Psychiatr News November 17, 2006
Volume 41, Number 22, page 27
© 2006 American Psychiatric Association
Are Eating Disorders Case Of Like Mother, Like Child?
Joan Arehart-Treichel
When mothers insist on an amount of food their 5-year-old children
should eat, it may help set the stage for an eating disorder later in
life.
He's "a chip off the old block," the old expression goes. The
aphorism could also apply to the children of women with eating disorders. By
the age of 10 years, such youngsters are more likely to be concerned about
their weight and shape and to diet than are youngsters whose mothers do not
have such disorders, a new study has found.
The investigation was headed by Alan Stein, M.D., a child and adolescent
psychiatrist at the University of Oxford in England. Results appeared in the
October British Journal of Psychiatry.
Fifty-six one-year-olds were recruited for this longitudinal study.
Thirty-three had mothers with eating disorders; the other 23 did not. The
former served as index subjects, the latter as controls. At the age of 10
years, index subjects and control subjects were assessed for disturbed eating
attitudes and habits. Results for both groups were compared.
The index group scored significantly higher than the control group on three
types of eating disorder psychopathologyshape concern, weight concern,
and dieting. However, none of the index subjects had a full-blown eating
disorder, at least not yet.
Mealtime interactions between index subjects and their mothers were also
videotaped when the subjects were 5 years of age. The investigators evaluated
the videotapes to see whether any mother-child pairs engaged in mealtime
conflictsthat is, where mealtime was a battle for control between
mother and child, with the mother insisting on the manner and amount of food
eaten. The researchers then determined whether there was a significant
association between index subjects' mealtime conflicts at age 5 and their
eating psychopathology at age 10. There was, they found.

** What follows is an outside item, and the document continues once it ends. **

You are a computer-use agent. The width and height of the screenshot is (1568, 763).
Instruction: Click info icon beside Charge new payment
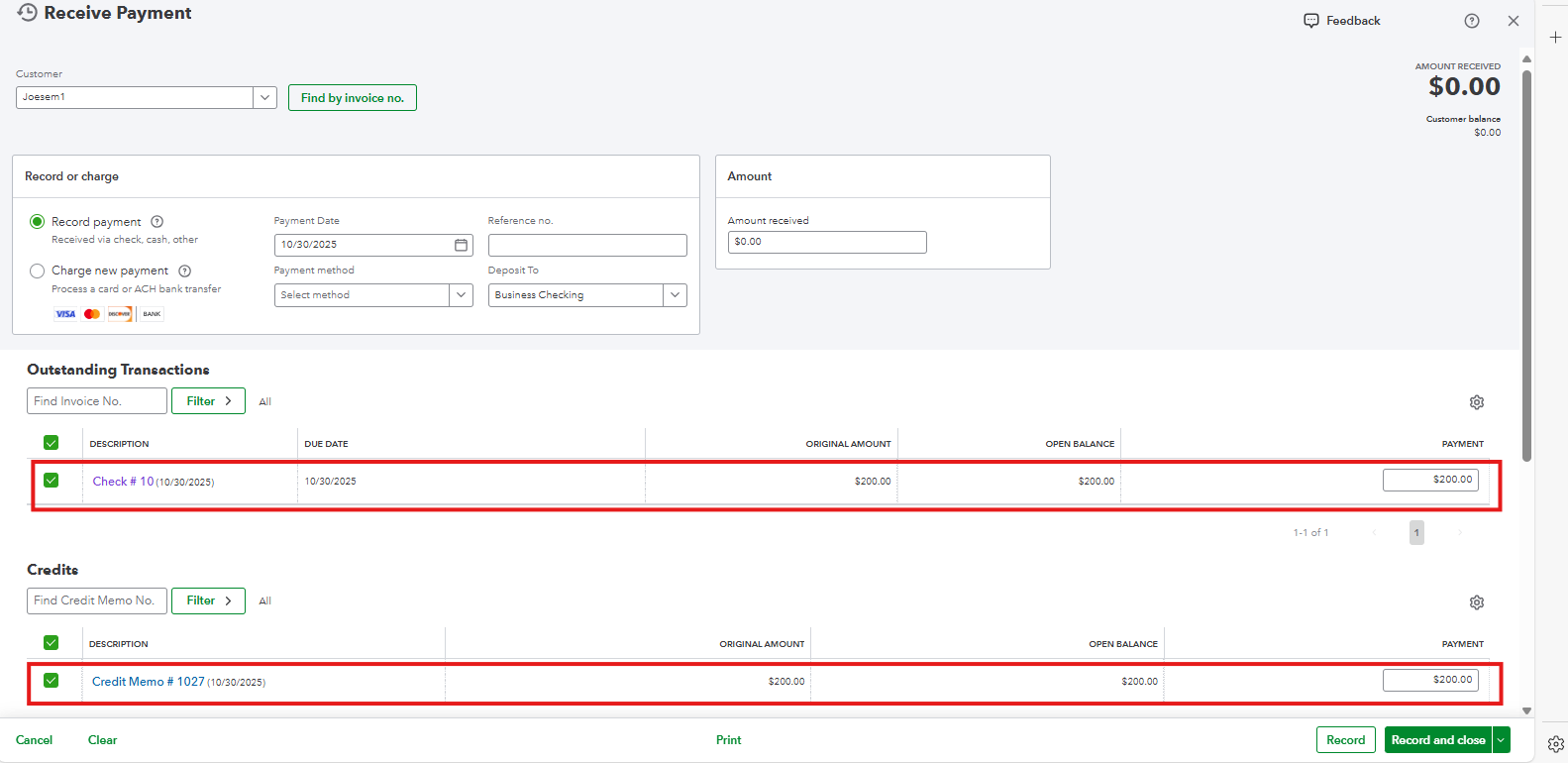(184, 271)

Finally, the mothers of index subjects were evaluated for eating disorders
when the subjects were 5 and 10 years of age. The researchers looked to see
whether there was a link between the subjects' eating psychopathology at 10
years and how long they had been exposed to a maternal eating disorder. The
answer was yes, and the association was highly significant statistically.
Thus, the children of mothers with eating disorders may be at heightened
risk of such illnesses themselves, the investigators concluded. However, only
a longer followup of such subjects will reveal whether this is truly the case,
they admit.
And even if it turns out that youngsters of mothers with eating disorders
are imperiled by the same illnesses, it still remains to be determined how
much such danger comes from exposure and how much from genes since eating
disorders appear to have a genetic input (Psychiatric News, September
2, 2005). However, their findings certainly suggest that exposure is at least
partially responsible, the investigators pointed out in their study
report.
"Further research," Stein and his team concluded, "is
[also] required to establish whether identifying and treating mothers with
eating disorders... reduces the risk of children developing disturbances in
their own eating habits and attitudes."
The study was funded by the Wellcome Trust and the Tedworth Charitable
Trust.
An abstract of "Eating Habits and Attitudes Among 10-Year-Old
Children of Mothers With Eating Disorders" is posted at
<http:bjp.rcpsych.org/cgi/content/abstract/189/4/324>.